Formaldehyde, according to experts we spoke with, can actually cause asthma in addition to being an irritant to mucous membranes and there are know links between formaldehyde exposure and cancers of the respiratory tract.
We filed the FOIA on March 30 and yesterday (May 15) as were editing this story for air we received an envelope stuffed with documents from the agency. Here is one that we found fascinating.
This document is the most interesting. It's a standard part of the job description package for most federal jobs. It is entitled "FEMA Job Hazard Analysis" and lists, in helpful chart form, the activities involved in the position. The position is Logistics Material Specialist, Trailer In-Bound Inspection (the guy or gal who inspects a brand-new trailer before it is sent off to a needy family in the Gulf).
Under the "Physical Hazard" for those entering a new trailer it says, "Formaldehyde off gassing..."

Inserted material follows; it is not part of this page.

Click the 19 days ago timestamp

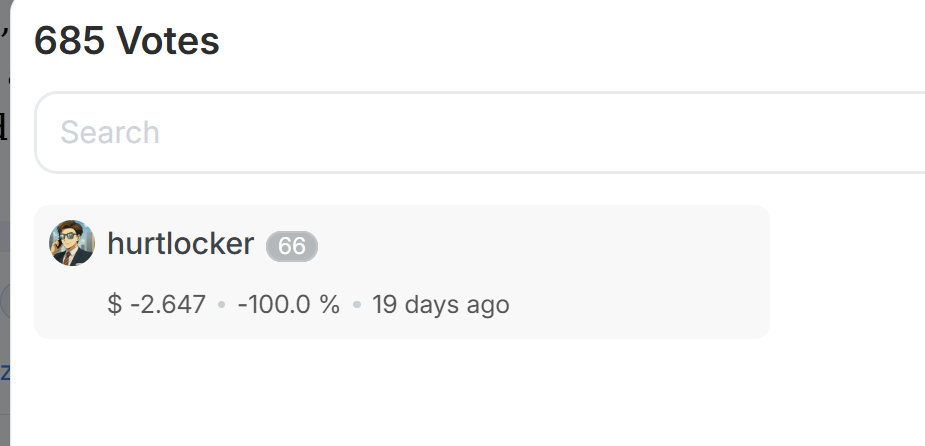tap(440, 304)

The potential injury: Cancer.
Why is this important? Because it offers a clarification to anyone wanting to take on the job of inspecting FEMA travel trailers during an 8-hour workday. FEMA has not offered the same clarification to the residents of trailers who have lived in those trailers for the past 21 months. The elderly and young children who are most susceptible to the effects of formaldehyde fumes often stay in the trailers 24/7 trying to escape the heat and humidity of the Gulf.